Se a questa bellezza e al linguaggio di questa architettura siete pronti, certamente non credevate forse che in Valtellina esistessero anche le “piramidi”: l’Egitto non c’entra.
Siamo a Postalesio e le sue piramidi sono formate dalla roccia e dall’erosione degli elementi. Si trovano all’interno di una riserva naturale protetta, istituita nel 1984 e facilmente raggiungibile (cartelli per Maggenghi). Il loro nome dialettale è “pilùn”, cioè pilastri, per la loro forma alta e slanciata che spazia dai 3 ai 12 metri.

Tutti chiesa e... miniera


Dopo le piramidi è ora di tornar in montagna, anzi in chiesa: la Valmalenco si stacca ripida sopra a Sondrio, il capoluogo.
D’inverno è inutile pensare di evitare le sue bellissime piste da sci, servite dall’avveniristica “snow eagle”, una delle funivie più grandi d’Europa. D’estate però il lago Palù, l’alpe di San Giuseppe e il borgo di Chiareggio, che d’inverno si raggiunge solo a piedi o con i gatti delle nevi, sono già un’ottima ragione per una visita.
Aggiungi che Torre Santa Maria, Chiesa e il santuario di Primolo sono piacevoli “scuse” per una visita e una base perfetta per escursioni ai facili rifugi della zona, dal Bosio – Galli al Porro, fino all’antica capanna Desio: a questo punto potreste non avere tempo per altro. E sarebbe un peccato perché, invece, anche senza calcar gli scarponi potreste non si rinuncia all’avventura.

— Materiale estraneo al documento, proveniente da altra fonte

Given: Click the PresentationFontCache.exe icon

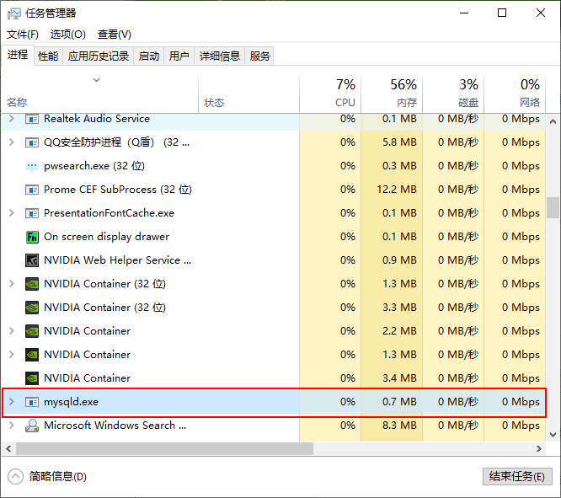Looking at the screenshot, I should pos(32,213).
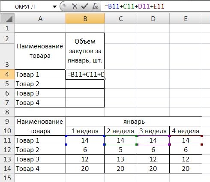Expand the ОКРУГЛ name box dropdown
210x182 pixels.
tap(54, 6)
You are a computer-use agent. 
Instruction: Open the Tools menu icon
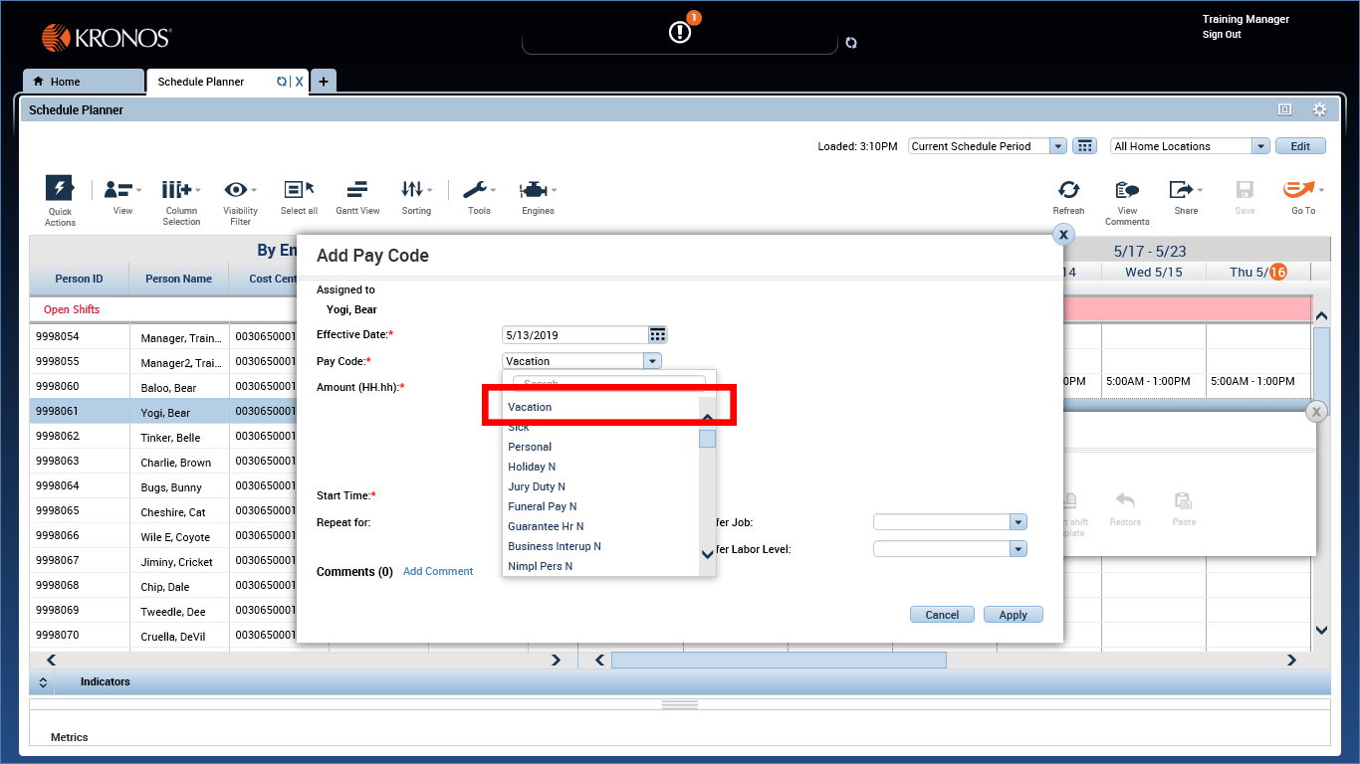coord(478,189)
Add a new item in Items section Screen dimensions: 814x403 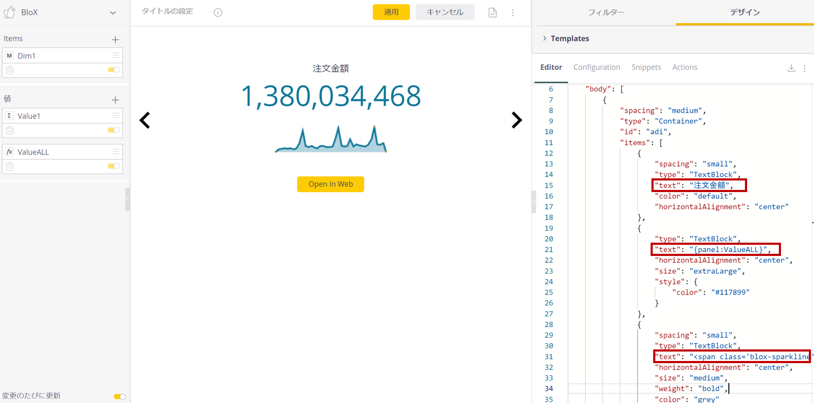[115, 40]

Questa volta non “en plein air”, ma sotto terra: l’indirizzo giusto è fra Lanzada e Caspoggio ed è la miniera di Bagnada, regno underground di un tempo che in Valmalenco significava fatica.
La visita, fra scale, cunicoli e magia è un’emozione senza tempo adatta anche ai bambini (www.minieradellabagnada.it). Si, perché questa zona della Valtellina ha fatto la storia estraendo talco, amianto e anche pietra ollare. Un‘arte antica che ancora oggi è il trademark locale.

Ponte e Teglio


Tornati sulla via maestra e, superato il capoluogo Sondrio, si entra nel “core business” della Valtellina.
Uno dei borghi meglio conservati è Ponte: se ne sta abbarbicato sulle pendici retiche della valle e le pietre del suo antico nucleo raccontano una storia di potere e privilegio per questo centro agricolo, immerso fra i terrazzamenti e i vitigni. Non lontano c’è anche un santuario dedicato all’oro “rosso” (e bevibile) della zona: è il santuario della Madonna del Sassella.

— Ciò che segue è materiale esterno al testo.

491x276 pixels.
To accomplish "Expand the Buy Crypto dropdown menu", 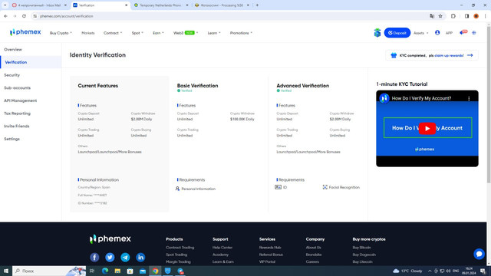I will (x=61, y=33).
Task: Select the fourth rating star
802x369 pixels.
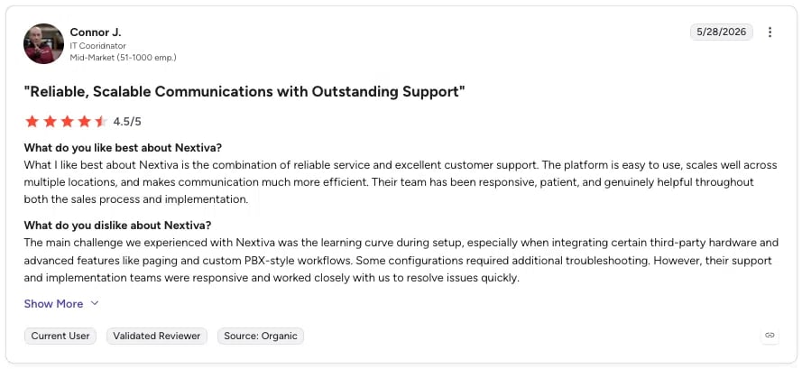Action: click(84, 121)
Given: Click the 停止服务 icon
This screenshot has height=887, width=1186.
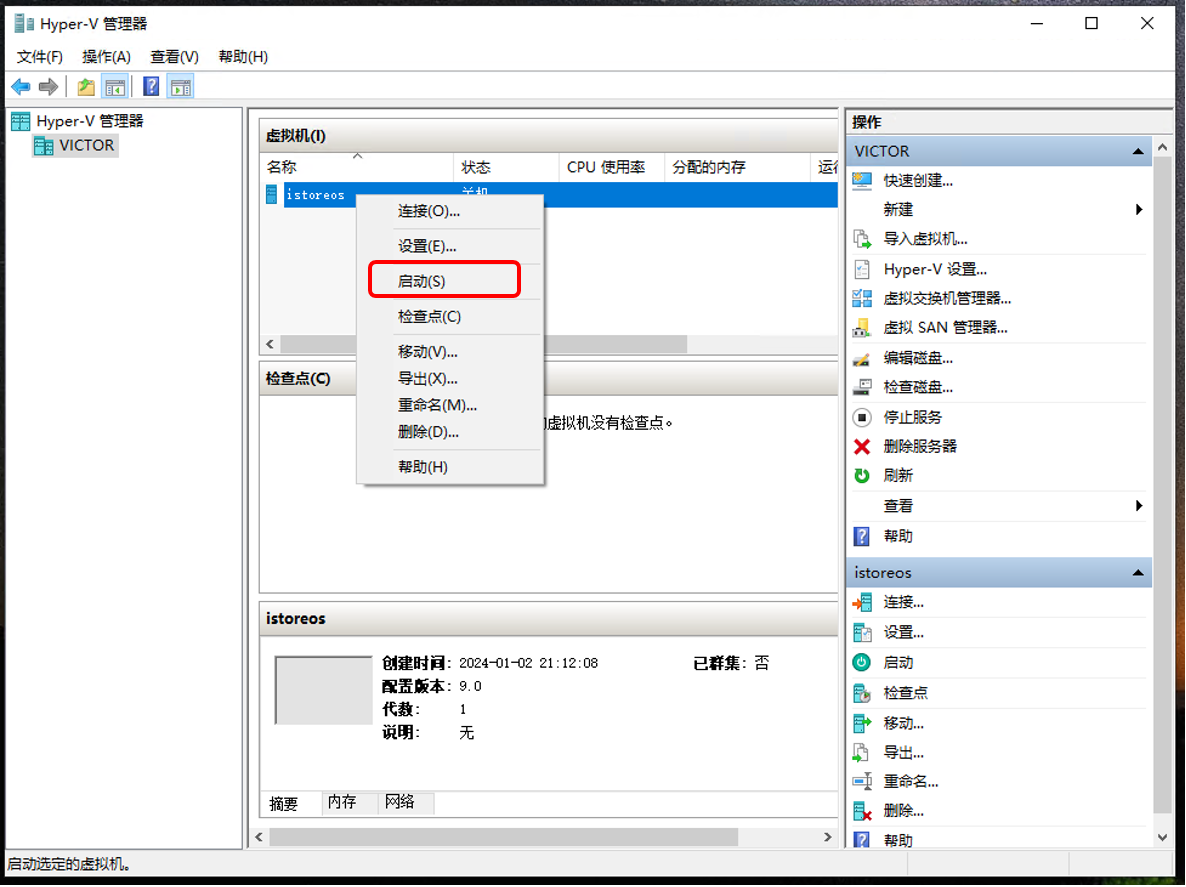Looking at the screenshot, I should click(x=861, y=417).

Ponte custodisce un’altra chiesa meravigliosa: è San Maurizio, con la sua facciata color ocra, dove anche il pittore Bernardino Luini lasciò la sua firma, decorando la lunetta quattrocentesca. Intorno case medievali, torri di difesa ed anche un palazzo tardo cinquecentesco, il Guicciardi, che conserva un antico sistema di riscaldamento a “stua”. La star dei luoghi, però, è il borgo di Teglio, che alla valle ha dato il nome di “tellina” e a tutti gli altri ha regalato per sempre il gusto dei pizzoccheri, “straccetti” di grano saraceno da gustare con abbondante formaggio, burro, verze e patate. Teglio è una bella sorpresa, che va scoperta inerpicandosi sulla montagna fino a mezza costa, a quota 851 metri s.l.m.
L’abitato era già noto in epoca preromana e i suoi edifici fanno capire che spesso la storia è passato di qui. Lo si intuisce dalle belle forme della parrocchiale dedicata a Santa Eufemia e dall’oratorio dei Bianchi dove campeggia un affresco dedicato alla “Danza Macabra”, tipica iconografia germanica e d’oltre confine. Ma è soprattutto il Palazzo Besta a rubare la scena con la sua mole rinascimentale che dimostra una lungo sodalizio dei luoghi con il potere.

Le due Madonne


Senza rischio di essere blasfemi: più ci si inoltra nella valle che ormai comincia a salire solleticando le cime, più il fervore e la necessità di sentirsi vicini e cari agli dei doveva aver motivato la costruzione di altre chiese bellissime che punteggiano la via.
La prima, meno “fortunata” pur bellissima, è dedicata alla Madonna del Piano. Se ne sta, ovviamente, in pianura, circondata da un prato verde e perfetto e sbuca quasi inaspettata a Bianzone, isolata rispetto al resto dell’abitato, un po’ come per la chiesa di Berbenno, a inizio valle. La sua luminosa facciata barocca, scandita da lesene e pietra verde nasconde un campanile romanico, testimone di molte vicissitudini che compongono la storia anche dolorosa di questo edificio.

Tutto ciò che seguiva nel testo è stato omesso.